[Start of section]
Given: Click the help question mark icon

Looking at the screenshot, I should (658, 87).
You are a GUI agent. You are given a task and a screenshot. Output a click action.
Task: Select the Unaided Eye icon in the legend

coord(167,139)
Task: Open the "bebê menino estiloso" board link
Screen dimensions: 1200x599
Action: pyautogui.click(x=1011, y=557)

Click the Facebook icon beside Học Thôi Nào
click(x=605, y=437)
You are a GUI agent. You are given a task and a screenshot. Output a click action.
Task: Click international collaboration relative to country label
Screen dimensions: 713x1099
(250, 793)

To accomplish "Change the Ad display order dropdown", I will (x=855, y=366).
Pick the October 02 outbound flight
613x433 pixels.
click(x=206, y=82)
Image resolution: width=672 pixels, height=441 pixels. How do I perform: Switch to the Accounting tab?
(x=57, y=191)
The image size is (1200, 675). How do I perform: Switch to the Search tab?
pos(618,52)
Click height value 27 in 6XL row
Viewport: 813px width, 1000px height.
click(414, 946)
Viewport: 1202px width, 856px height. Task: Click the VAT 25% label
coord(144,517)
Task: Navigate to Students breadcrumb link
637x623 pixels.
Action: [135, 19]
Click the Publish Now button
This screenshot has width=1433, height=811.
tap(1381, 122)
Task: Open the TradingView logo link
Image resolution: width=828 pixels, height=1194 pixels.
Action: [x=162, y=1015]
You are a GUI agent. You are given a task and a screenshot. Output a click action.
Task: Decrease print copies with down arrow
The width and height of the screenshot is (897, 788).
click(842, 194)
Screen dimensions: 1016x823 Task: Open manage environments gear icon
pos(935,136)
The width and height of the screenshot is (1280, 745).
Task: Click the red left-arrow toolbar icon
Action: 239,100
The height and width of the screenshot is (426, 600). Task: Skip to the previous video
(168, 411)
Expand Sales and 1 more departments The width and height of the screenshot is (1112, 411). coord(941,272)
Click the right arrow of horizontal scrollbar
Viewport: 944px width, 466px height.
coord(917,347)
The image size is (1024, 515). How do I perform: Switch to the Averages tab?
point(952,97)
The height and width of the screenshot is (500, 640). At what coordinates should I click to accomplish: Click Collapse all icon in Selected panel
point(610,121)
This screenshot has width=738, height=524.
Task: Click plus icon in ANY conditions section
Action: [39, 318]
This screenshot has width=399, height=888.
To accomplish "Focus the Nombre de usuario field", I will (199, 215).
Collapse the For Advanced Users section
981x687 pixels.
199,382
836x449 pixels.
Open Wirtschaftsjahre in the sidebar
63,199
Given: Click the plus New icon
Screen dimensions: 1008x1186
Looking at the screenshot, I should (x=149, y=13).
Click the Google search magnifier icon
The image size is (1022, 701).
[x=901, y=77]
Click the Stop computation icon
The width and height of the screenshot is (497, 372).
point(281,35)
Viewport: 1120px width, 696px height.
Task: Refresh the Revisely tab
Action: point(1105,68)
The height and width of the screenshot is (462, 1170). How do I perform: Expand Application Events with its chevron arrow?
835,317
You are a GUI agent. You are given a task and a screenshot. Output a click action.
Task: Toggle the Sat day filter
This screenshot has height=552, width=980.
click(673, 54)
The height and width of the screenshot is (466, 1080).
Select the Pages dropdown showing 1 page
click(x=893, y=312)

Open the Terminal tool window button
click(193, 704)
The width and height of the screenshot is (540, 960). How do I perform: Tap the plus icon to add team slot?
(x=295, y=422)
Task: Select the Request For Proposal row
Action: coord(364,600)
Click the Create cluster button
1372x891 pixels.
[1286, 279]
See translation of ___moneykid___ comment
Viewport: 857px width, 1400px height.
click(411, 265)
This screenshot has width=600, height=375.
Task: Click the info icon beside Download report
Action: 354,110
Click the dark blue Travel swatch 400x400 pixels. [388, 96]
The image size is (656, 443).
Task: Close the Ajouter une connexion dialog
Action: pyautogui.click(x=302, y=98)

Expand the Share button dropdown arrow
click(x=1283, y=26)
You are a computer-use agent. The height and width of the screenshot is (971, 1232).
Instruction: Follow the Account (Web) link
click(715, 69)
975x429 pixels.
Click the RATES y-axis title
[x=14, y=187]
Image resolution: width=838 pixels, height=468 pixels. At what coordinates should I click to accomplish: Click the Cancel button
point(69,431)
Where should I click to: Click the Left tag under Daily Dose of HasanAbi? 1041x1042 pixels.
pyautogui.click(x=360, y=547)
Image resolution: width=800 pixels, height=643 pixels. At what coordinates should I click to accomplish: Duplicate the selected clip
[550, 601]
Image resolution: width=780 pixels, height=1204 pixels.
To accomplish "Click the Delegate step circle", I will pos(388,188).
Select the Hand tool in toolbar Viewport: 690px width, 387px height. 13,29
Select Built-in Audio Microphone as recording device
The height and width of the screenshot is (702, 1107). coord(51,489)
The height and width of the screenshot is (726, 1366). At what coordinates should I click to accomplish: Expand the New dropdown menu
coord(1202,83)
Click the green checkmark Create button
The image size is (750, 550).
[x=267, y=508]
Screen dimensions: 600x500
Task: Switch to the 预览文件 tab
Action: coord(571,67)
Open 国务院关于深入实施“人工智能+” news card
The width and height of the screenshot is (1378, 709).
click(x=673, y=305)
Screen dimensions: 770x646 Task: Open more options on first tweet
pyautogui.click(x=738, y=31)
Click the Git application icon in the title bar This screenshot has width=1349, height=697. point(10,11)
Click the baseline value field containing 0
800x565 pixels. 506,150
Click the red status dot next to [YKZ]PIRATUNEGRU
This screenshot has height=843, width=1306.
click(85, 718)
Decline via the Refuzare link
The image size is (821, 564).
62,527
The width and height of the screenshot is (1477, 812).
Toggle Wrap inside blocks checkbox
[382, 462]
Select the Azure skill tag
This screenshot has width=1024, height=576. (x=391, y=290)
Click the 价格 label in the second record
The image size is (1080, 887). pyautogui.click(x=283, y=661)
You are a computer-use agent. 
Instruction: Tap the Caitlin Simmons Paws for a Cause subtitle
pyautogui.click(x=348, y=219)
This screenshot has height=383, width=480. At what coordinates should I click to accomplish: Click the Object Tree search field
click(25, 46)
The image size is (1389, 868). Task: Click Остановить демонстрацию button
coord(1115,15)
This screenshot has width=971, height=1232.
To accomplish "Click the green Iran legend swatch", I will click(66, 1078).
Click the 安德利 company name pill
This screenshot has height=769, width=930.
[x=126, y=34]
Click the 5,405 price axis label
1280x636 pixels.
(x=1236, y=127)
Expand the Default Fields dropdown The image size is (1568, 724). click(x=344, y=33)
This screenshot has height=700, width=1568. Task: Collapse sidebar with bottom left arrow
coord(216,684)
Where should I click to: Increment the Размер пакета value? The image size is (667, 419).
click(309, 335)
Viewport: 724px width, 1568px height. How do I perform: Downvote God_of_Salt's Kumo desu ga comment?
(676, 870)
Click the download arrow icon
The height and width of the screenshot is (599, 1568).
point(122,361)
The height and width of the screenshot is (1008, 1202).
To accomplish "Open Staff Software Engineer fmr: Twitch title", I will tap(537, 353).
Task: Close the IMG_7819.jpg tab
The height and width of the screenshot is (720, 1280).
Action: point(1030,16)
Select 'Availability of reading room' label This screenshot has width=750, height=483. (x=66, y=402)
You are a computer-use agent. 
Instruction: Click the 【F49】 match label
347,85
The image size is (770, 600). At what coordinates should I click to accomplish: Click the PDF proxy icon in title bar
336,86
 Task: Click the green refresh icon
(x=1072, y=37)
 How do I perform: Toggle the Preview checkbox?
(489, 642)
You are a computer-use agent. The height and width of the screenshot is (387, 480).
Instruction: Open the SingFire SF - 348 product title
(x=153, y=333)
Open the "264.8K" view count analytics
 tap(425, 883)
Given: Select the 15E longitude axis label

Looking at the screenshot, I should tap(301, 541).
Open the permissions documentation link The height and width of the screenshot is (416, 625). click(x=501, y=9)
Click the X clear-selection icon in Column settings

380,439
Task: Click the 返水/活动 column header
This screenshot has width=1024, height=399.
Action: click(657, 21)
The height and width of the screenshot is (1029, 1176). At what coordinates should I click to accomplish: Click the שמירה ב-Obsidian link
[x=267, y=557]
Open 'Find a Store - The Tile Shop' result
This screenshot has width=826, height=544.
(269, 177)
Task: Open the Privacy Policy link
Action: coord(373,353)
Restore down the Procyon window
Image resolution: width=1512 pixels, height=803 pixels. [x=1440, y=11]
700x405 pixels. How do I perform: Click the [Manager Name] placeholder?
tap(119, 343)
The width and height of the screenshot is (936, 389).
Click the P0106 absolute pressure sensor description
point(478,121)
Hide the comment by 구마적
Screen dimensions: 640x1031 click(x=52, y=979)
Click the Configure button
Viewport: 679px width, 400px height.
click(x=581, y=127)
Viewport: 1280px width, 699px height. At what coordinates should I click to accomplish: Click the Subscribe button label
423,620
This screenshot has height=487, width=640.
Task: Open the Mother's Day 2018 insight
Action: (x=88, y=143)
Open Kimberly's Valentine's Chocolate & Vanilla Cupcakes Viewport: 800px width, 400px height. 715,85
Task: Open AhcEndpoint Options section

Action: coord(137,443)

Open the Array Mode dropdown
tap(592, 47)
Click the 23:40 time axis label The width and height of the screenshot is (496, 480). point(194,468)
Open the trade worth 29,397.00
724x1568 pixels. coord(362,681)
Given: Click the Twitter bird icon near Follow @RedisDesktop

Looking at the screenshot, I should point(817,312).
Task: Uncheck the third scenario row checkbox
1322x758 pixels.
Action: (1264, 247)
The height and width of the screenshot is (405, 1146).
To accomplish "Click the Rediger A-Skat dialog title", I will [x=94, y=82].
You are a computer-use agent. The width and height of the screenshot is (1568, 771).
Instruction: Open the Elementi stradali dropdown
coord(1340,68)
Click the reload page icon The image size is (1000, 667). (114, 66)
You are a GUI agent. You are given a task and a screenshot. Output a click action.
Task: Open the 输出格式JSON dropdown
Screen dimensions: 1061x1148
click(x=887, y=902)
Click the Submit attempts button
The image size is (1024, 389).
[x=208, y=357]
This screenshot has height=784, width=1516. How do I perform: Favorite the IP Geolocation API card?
[End of section]
(Task to complete)
Using the entries above, return each line in which the word "card" occurs.

(Output)
Open 国务院关于深入实施“人工智能+” news card
This screenshot has height=784, width=1516. How do I perform: Favorite the IP Geolocation API card?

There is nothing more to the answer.